Soldat tatoué

Les tatouages des gangsters Parisiens

Illustration tatoueur à l'ancienne

Dans le Paris du 19ème siècle, le tatouage était méprisé par les classes bourgeoises, c’était une pratique uniquement réservée aux pauvres et aux criminels, qui se faisaient tatouer en prison pour la plupart, et ce dès leur adolescence lorsqu’ils étaient enfermés en maison de correction. 

Pour cette première occasion ils s’inscrivaient sur l’avant bras droit « enfant du malheur », c’était alors la première étape d’une longue série, chaque fois associée à un événement marquant de leur vie, comme la première femme aimée, ou encore la mère disparue.

Lorsqu’il s’agissait d’un tatouage dédié à des personnes on inscrivait alors le prénom, le surnom, ou les initiales, en ajoutant en dessous les trois lettres P.L.V. (Pour La Vie) et l’année de l’événement. On avait donc des motifs très spécifiques, qui ne s’adaptaient pas à tout le monde.

Image tatouage hommage

Mais à la fin du 19eme siècle on voit apparaitre la tendance du tatouage à Paris, il se démocratise et vient atteindre les autres classes que les pauvres et les voyous. Une tendance venue des explorateurs des pays lointains comme les marins ou les soldats de l’armée coloniale, notamment ceux du Bat d’Af ( Bataillon d’Afrique ). Ces soldats revenaient sur la capitale presque tous tatoués de leur voyage, soit par les autochtones, soit par leurs camarades. Ces tatouages faisaient ressortir un sentiment d’appartenance à un groupe, un sentiment d’expérience vécue, et c’est ça qui a plu !

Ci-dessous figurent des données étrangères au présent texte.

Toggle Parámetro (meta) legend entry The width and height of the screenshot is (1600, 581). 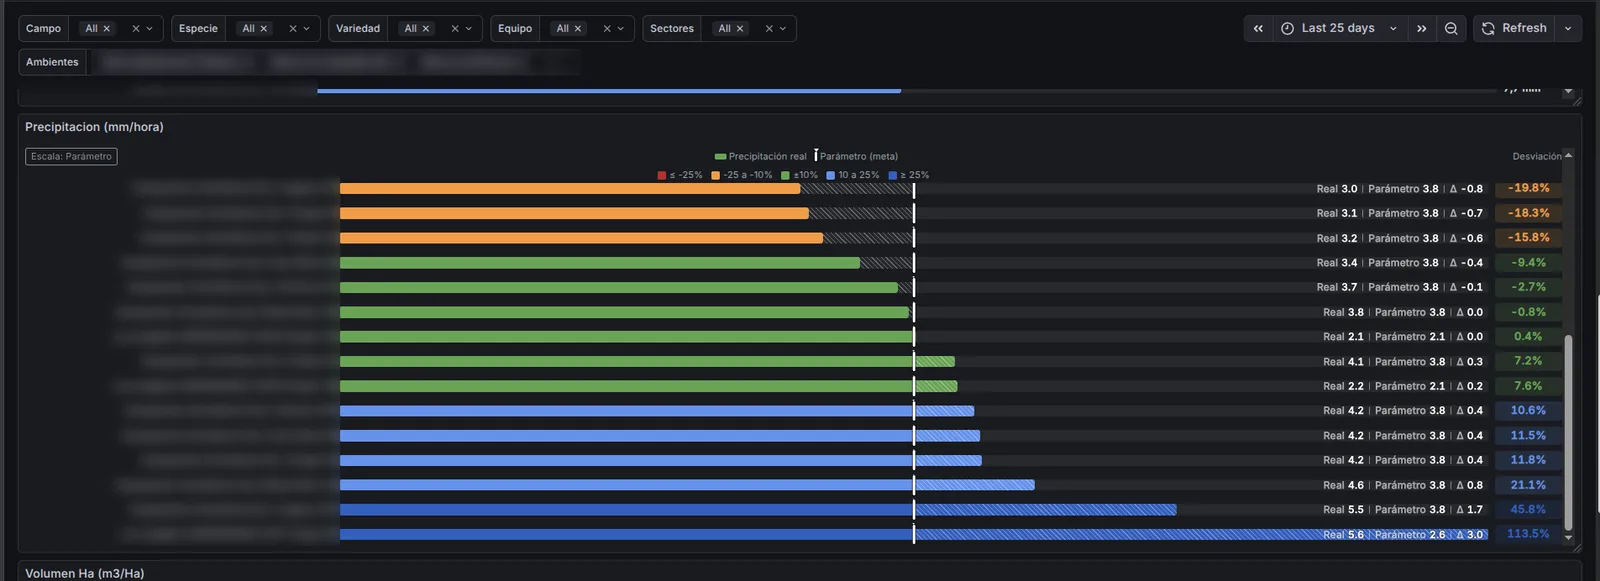(x=857, y=156)
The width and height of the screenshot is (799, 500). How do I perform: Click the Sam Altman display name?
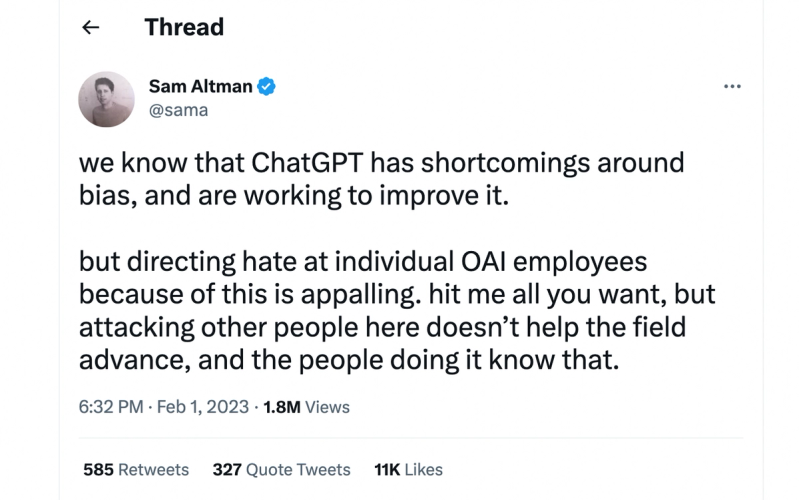pos(200,87)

Avec cet effet de tendance, on voit alors apparaitre dans Paris de plus en plus d’ouvriers qui se font tatouer des motifs en rapport avec leur activité professionnelle, et petit à petit les différents groupuscules de voyous de la capitale suivent le mouvement pour se démarquer des nouveaux styles de tatouage tendance. 

A cette époque, le tatouage c’était une aiguille, du noir de charbon ou un peu d’encre pour les plus chanceux, et de l’eau de vie pour désinfecter. Quant à la précision, tout reposait sur la main tremblotante du camarade … mais peu importe, ce qui était important pour ces voyous à l’époque, c’était plutôt la signification.

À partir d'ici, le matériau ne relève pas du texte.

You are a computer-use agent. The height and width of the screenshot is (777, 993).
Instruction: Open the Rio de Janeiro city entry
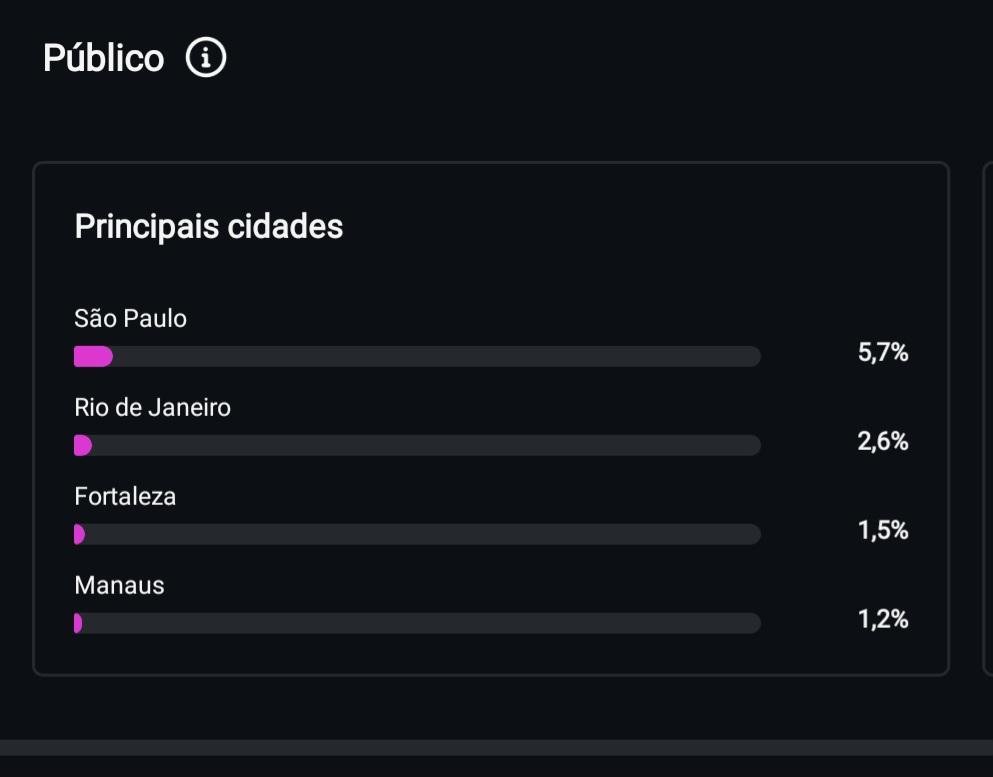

Tatouage nos deux coeurs sont unis pour la vie

En termes de nouveaux motifs chez les gangsters on retrouve alors des coeurs percés, des poignards, des fleurs, des serpents, des tigres, des chiens, ou encore des pigeons messagers. Des nouveaux motifs qui viennent s’ajouter aux anciens, qui étaient souvent des dessins obscènes, ou des phrases provocatrices contre la société, les politiques, et l’autorité : « mort aux vaches » ; « né sous une mauvaise étoile » …

À cette époque les gangsters éprouvaient aussi beaucoup d’intérêt pour les points, car selon leur disposition il signifient justement une appartenance à un groupe, on avait entre autre :

– Les 5 points en croix sur la main gauche pour signifier « enfermé entre 4 murs » pour ceux qui étaient passés par la case prison.

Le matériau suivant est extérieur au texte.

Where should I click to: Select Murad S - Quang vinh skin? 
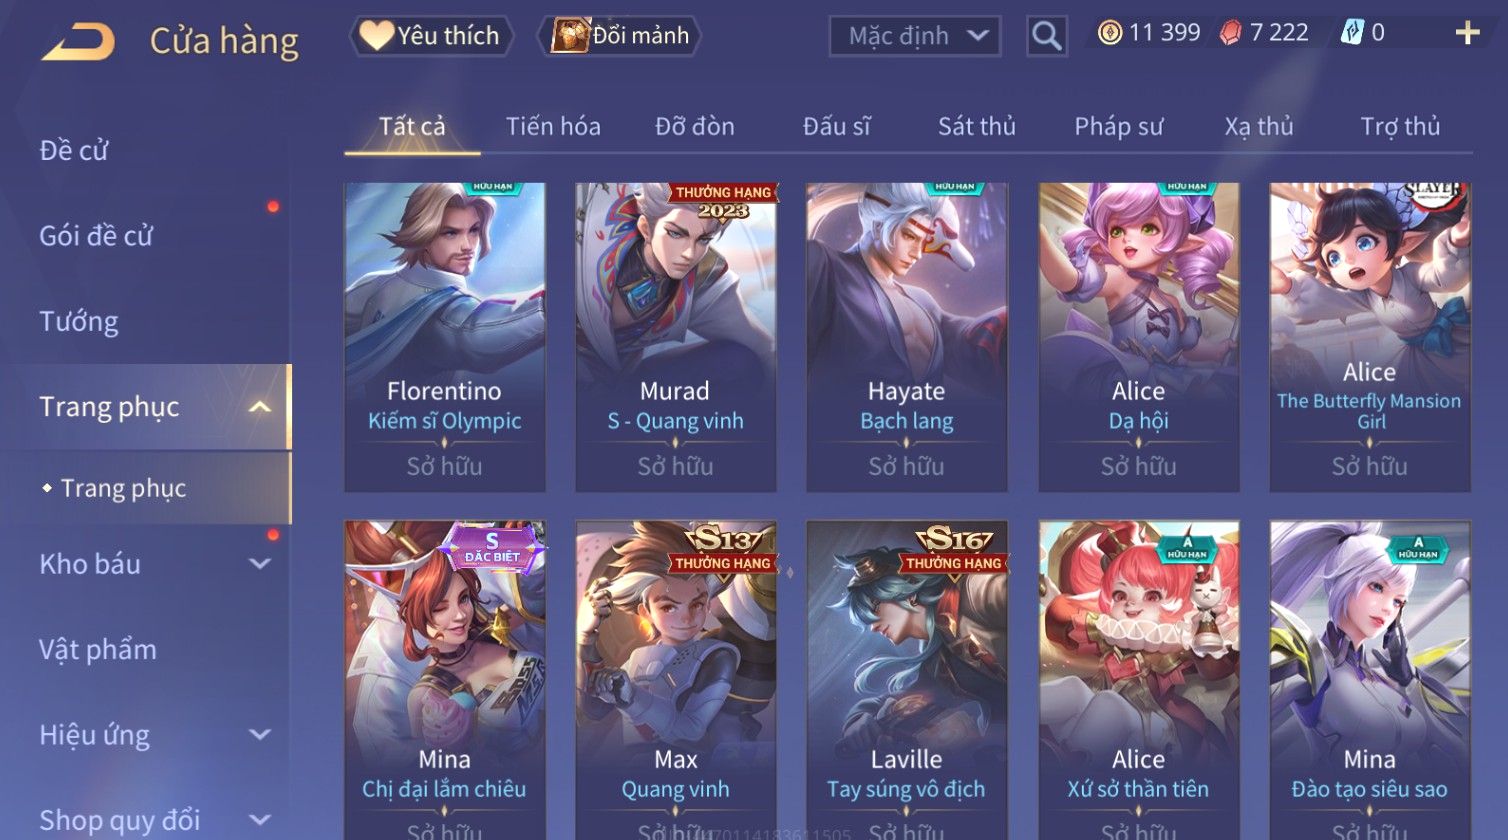[676, 337]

Tatouages en point signification gangster

– Le point sur la joue gauche ou sous l’oeil gauche, appelé « lentille » à l’époque, pour s’identifier comme voyou.

– Le point sous l’deuil droit, dit « le point de Fraye », pour s’identifier entre homosexuels.

Tatouage point sous l'oeil

Il y avait aussi le tatouage des proxénètes, un métier très répandu dans le Paris de cette époque : une tête de femme dans une feuille de trèfle, car le trèfle en argot signifie l’argent, et que ces femmes sont là pour lui en rapporter. Par ailleurs à l’époque on appelait le proxénète le « souteneur », et les femmes les « marmites » – Le souteneur et ses marmites.

On trouvait aussi un grand intérêt pour les serpents, et encore aujourd’hui. Sa symbolique varie selon sa position, si il a la tête vers le haut il symbolise le chagrin d’amour, et le désir de vengeance par rapport à ça, et si il a la tête vers le bas, c’est que ce chagrin a déjà été vengé, et qu’on décourage qui que ce soit de s’en prendre à ceux qu’on aime.

En plus d’être un signe de reconnaissance entre les gangsters, les tatouages étaient donc un journal de bord, c’était à l’époque l’autobiographie de ceux qui ne savaient pas écrire. Et petit à petit ils se sont démocratisés, et ont gagné en popularité pour leur coté esthétique. De nos jours, la signification n’est plus obligatoire même si c’est vrai qu’elle est censée être l’élément déclencheur du tatouage. C’est toujours mieux si il y en a une, mais autrement ce n’est pas bien grave, tant qu’il est beau et qu’il te plaît, c’est ça l’important.